[Saved data entries]
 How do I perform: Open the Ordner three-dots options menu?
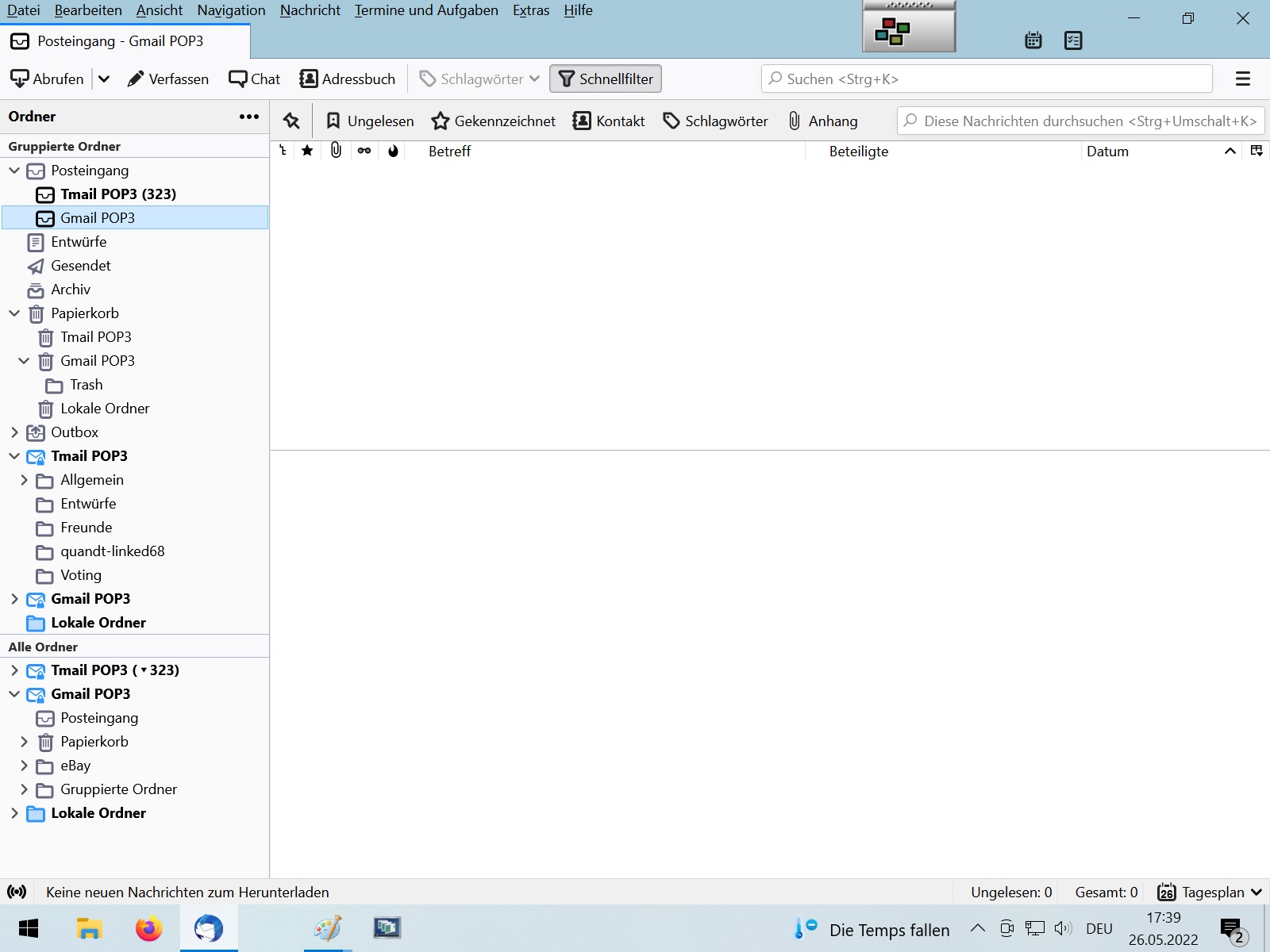(248, 117)
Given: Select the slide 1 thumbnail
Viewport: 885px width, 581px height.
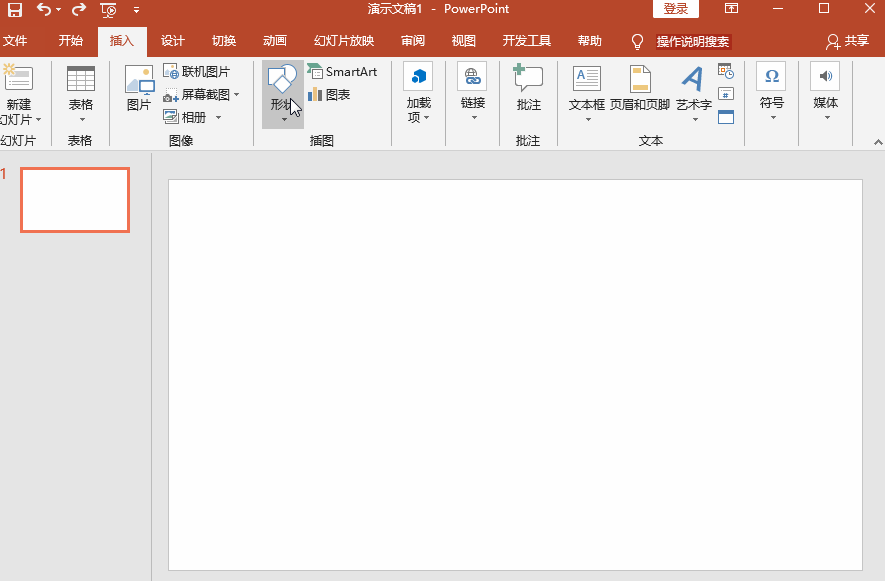Looking at the screenshot, I should [75, 199].
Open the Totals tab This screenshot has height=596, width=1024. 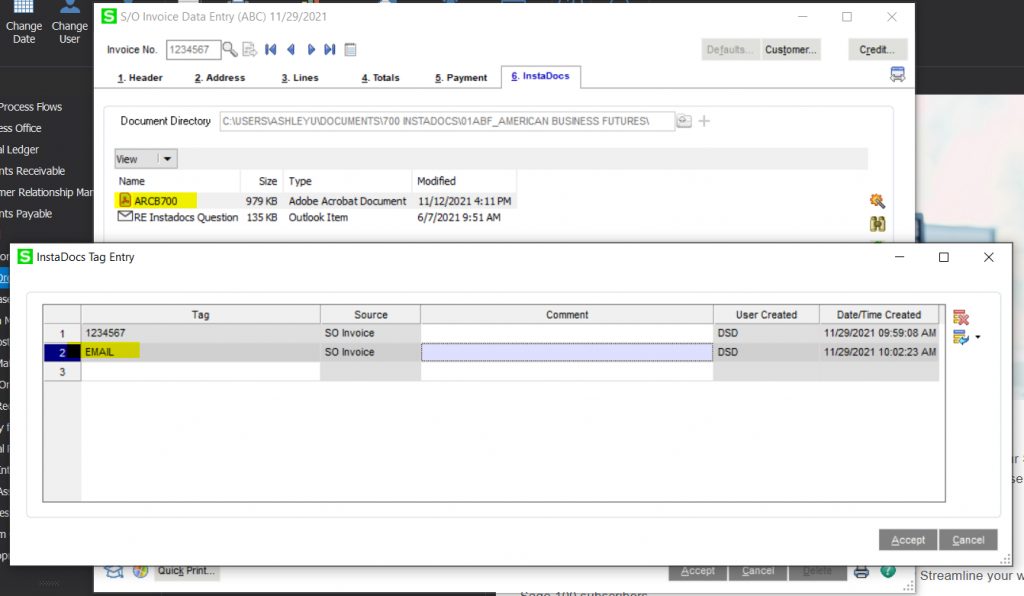[x=380, y=77]
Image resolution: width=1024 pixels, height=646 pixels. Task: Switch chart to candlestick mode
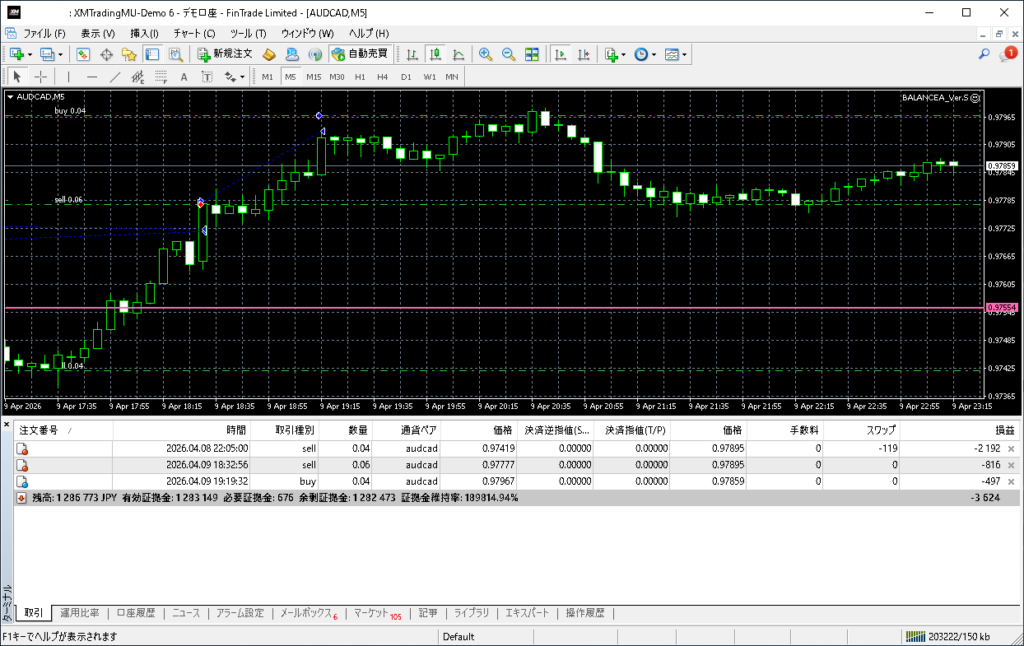(436, 54)
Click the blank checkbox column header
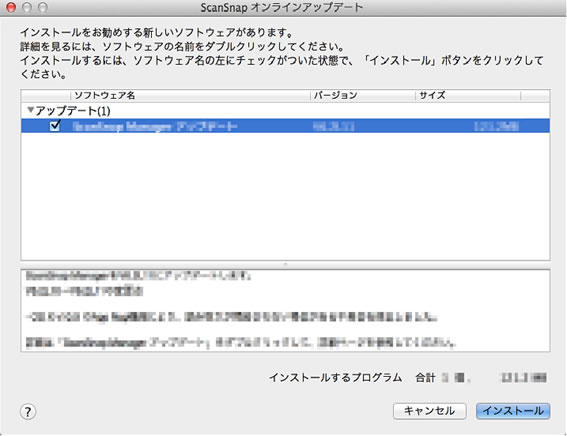 [46, 95]
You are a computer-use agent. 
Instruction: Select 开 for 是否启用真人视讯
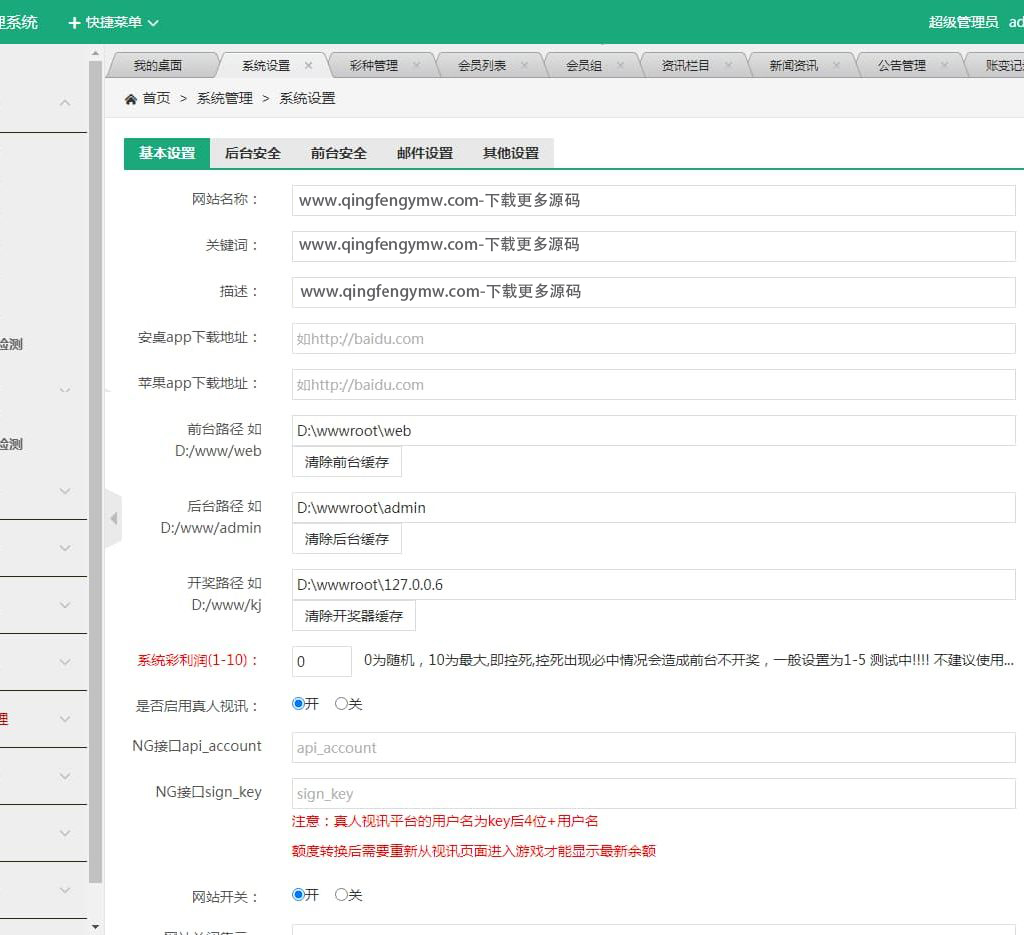(x=298, y=704)
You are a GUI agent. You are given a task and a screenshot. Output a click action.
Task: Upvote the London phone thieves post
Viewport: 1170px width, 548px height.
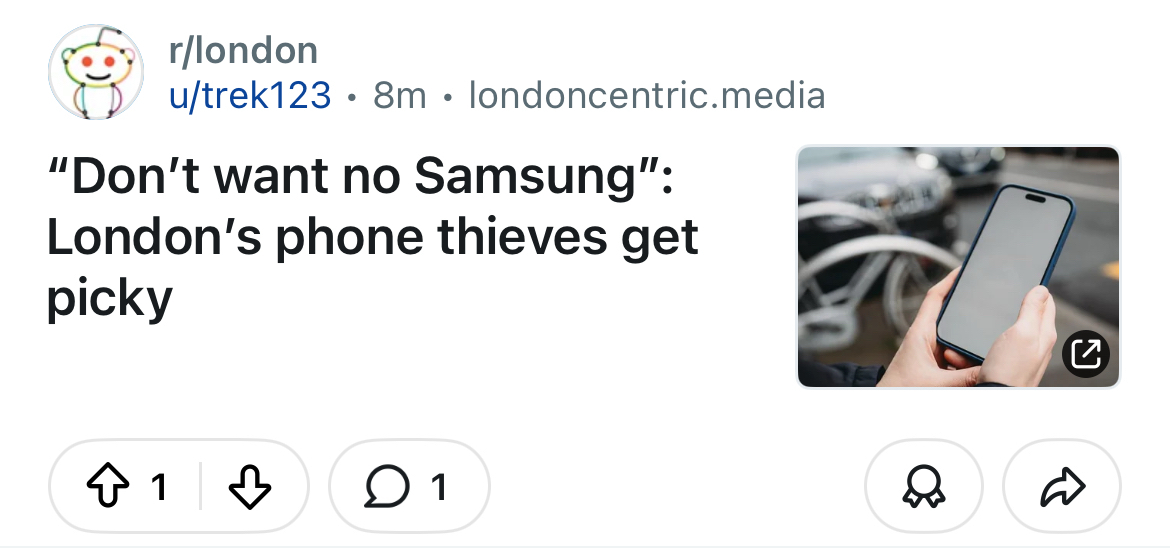click(x=106, y=487)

### REQUIREMENT:
Each line from the line containing "Task: Upvote the London phone thieves post" through the final line of the data above must be retyped exactly; nothing else, and no pictures, may appear.

### FINISHED TASK:
Task: Upvote the London phone thieves post
Viewport: 1170px width, 548px height.
click(x=106, y=487)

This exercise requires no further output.